Algunos países del Tercer Mundo, especialmente los de América
Latina, en un intento de eludir esta situación, han apostado por la dolarización
o mecanismos similares: renunciar a su moneda y, por lo tanto, a toda política
monetaria autónoma, aceptando como propia la divisa de los Estados Unidos.
El remedio ha sido casi siempre peor que la enfermedad. Ni que decir tiene que
las condiciones económicas de estos países poco tienen que ver
con las de la primera potencia mundial. Practicar idéntica política
les lleva al suicidio económico. Antes o después, si no quieren
convertir su economía en un erial, se verán obligados a dar marcha
atrás. Camino, desde luego, lleno de obstáculos y de dificultades,
pero el único posible y al que se ha visto abocada Argentina.
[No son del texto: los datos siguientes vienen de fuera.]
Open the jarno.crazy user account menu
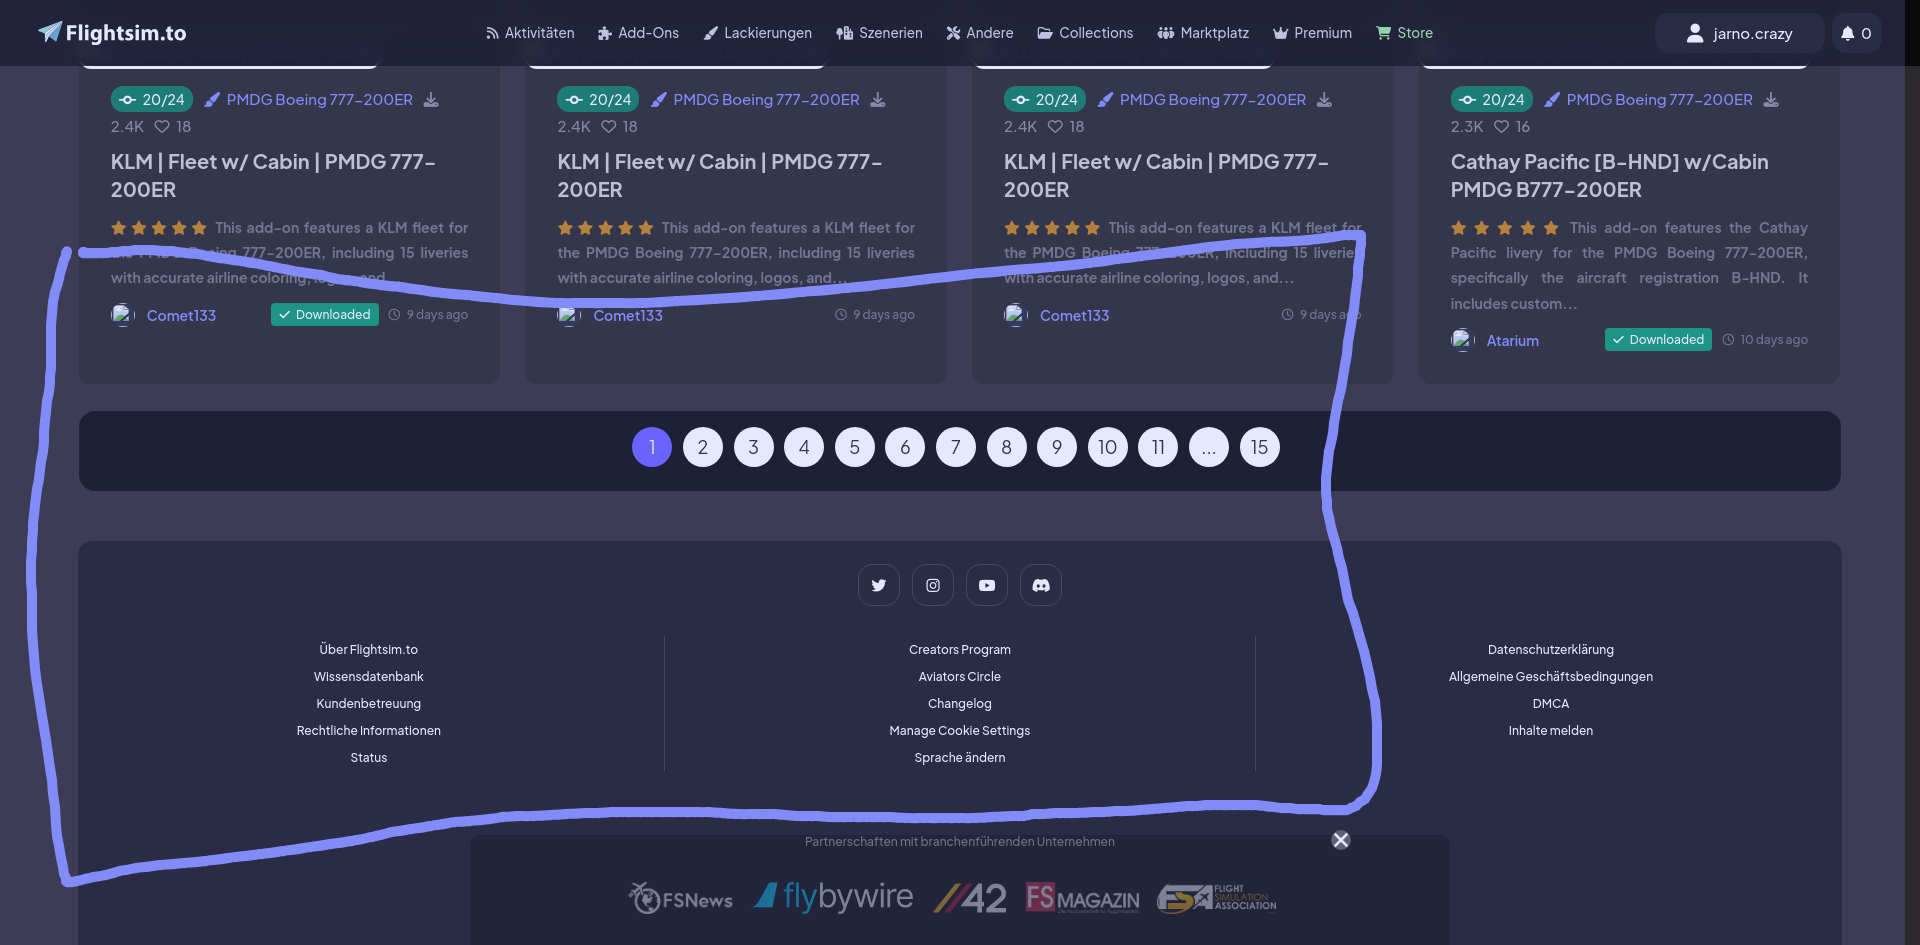1920x945 pixels. click(x=1740, y=33)
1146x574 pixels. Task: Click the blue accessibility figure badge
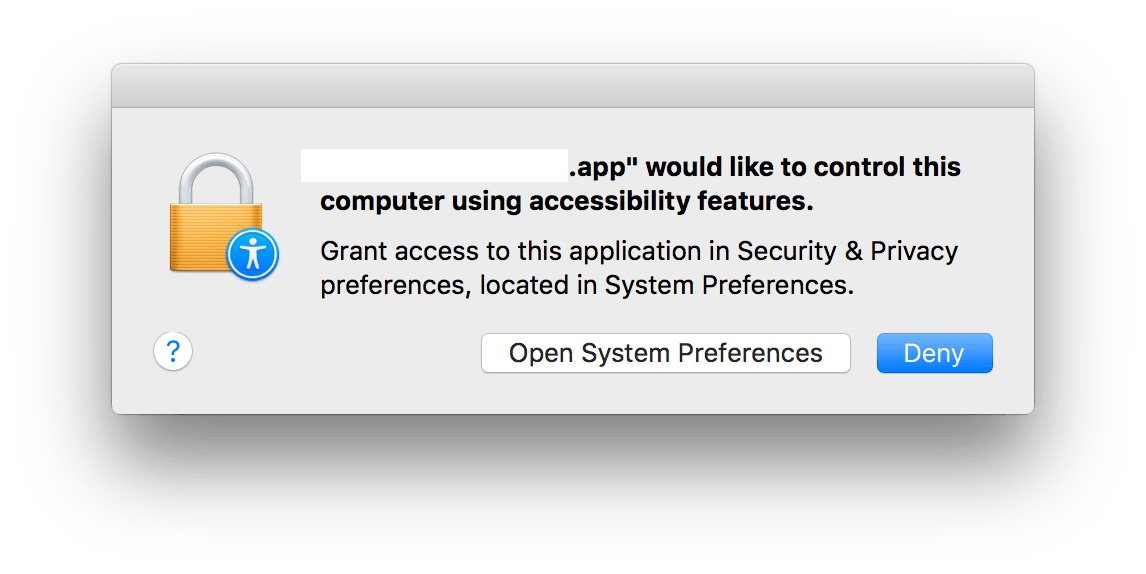[x=251, y=255]
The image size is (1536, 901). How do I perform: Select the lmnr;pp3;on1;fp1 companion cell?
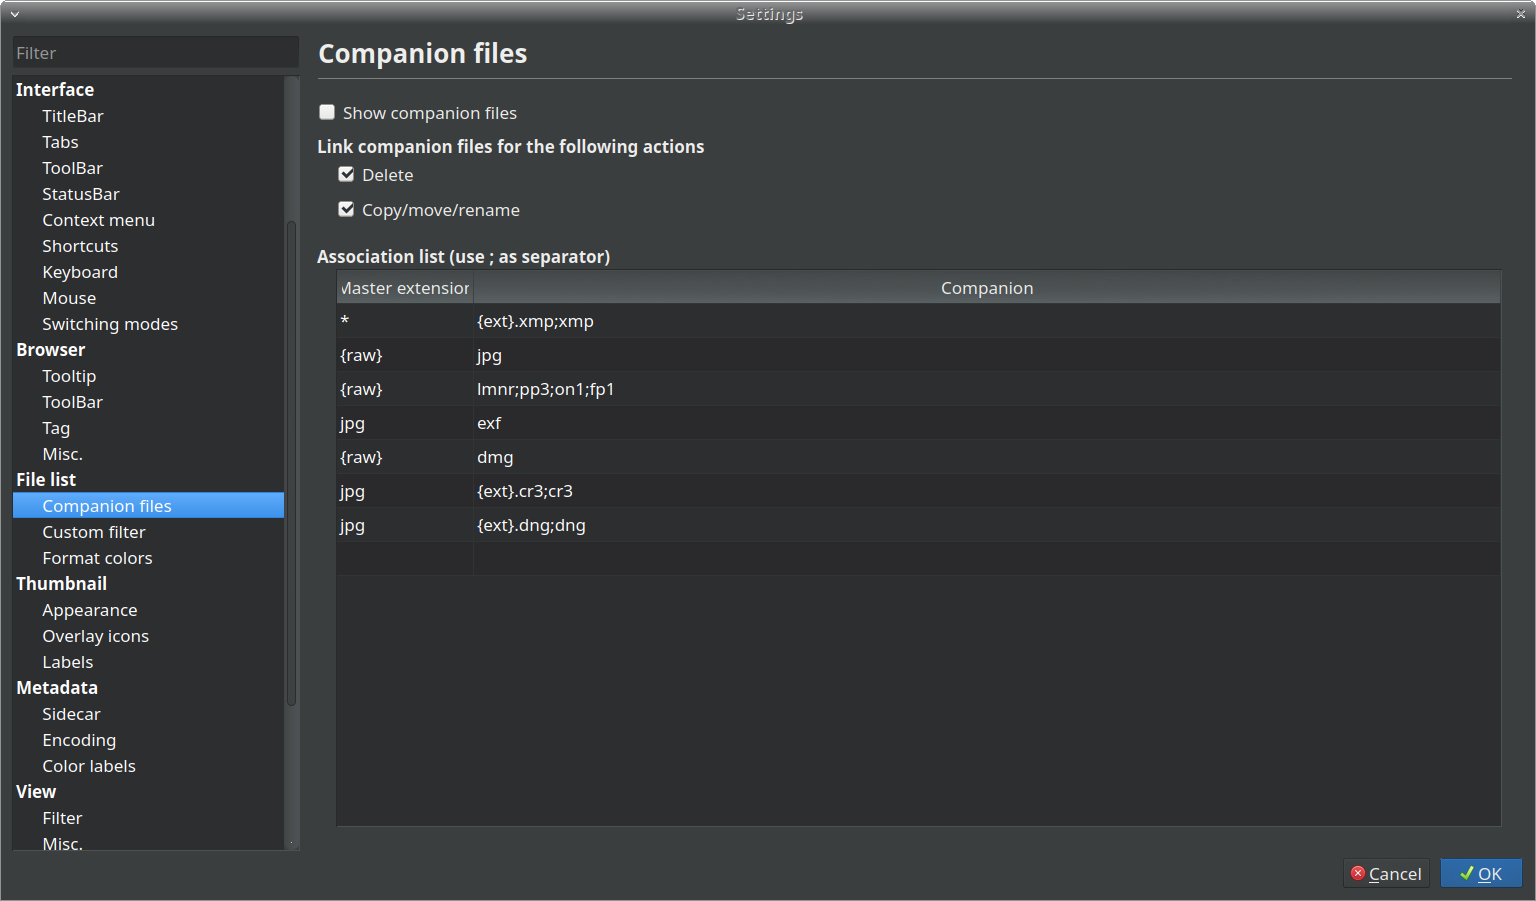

Casi todos estos países —Argentina, Uruguay, Brasil— han cumplido
escrupulosamente los axiomas de la llamada ortodoxia, concretados en las prescripciones
del FMI, medidas que acarrean para la mayoría de los ciudadanos sacrificios
enormes y que condenan a la pobreza a buena parte de la población. Pero
el ser alumnos aventajados del neoliberalismo económico de nada les ha
servido. Rota la confianza, resulta casi imposible reconstruirla. A menudo nos
olvidamos de que el dinero que utilizamos en todos los países, también
en los desarrollados, recibe el nombre de fiduciario; se acepta en tanto en
cuanto estamos seguros de que, a su vez, también a nosotros nos lo aceptarán.
Es esa confianza la que permite funcionar a los bancos. Si todos los clientes
pretendiesen retirar al mismo tiempo sus fondos de las entidades financieras,
éstas quebrarían, por importante que fuese el banco y por desarrollado
el país al que perteneciese. Nos olvidamos también de que la libre
circulación de capitales se ha introducido recientemente en casi todos
los países (España en 1989) y que muchos de ellos, por ejemplo
España, difícilmente se habrían desarrollado si se les
hubiese obligado a prescindir de medidas de control de cambio que evitasen la
evasión de capitales.
La crisis argentina, absurdamente prolongada por la postura reticente
del FMI, está contagiando a Uruguay y a Brasil y lleva camino de extenderse
a toda América Latina. El FMI y el Gobierno americano que lo controla
tienen una ingente responsabilidad. Se rigen mucho más por principios
políticos que económicos. Exigen a los países necesitados
de ayuda condiciones que no pueden cumplir, o que de cumplirlas les sumirían
aún más en el pozo. Están más preocupados por los
intereses del capital y de la inversión extranjera que por la suerte
de estos países. Sus actuaciones constituyen claras injerencias políticas,
anulando la soberanía de los Estados y cualquier brote incipiente de
democracia. ¿Dónde queda ésta, por ejemplo en Brasil, cuando el
capital, las empresas extranjeras y el FMI interfieren en el proceso electoral
amenazando con la debacle económica si ganan los candidatos de izquierdas?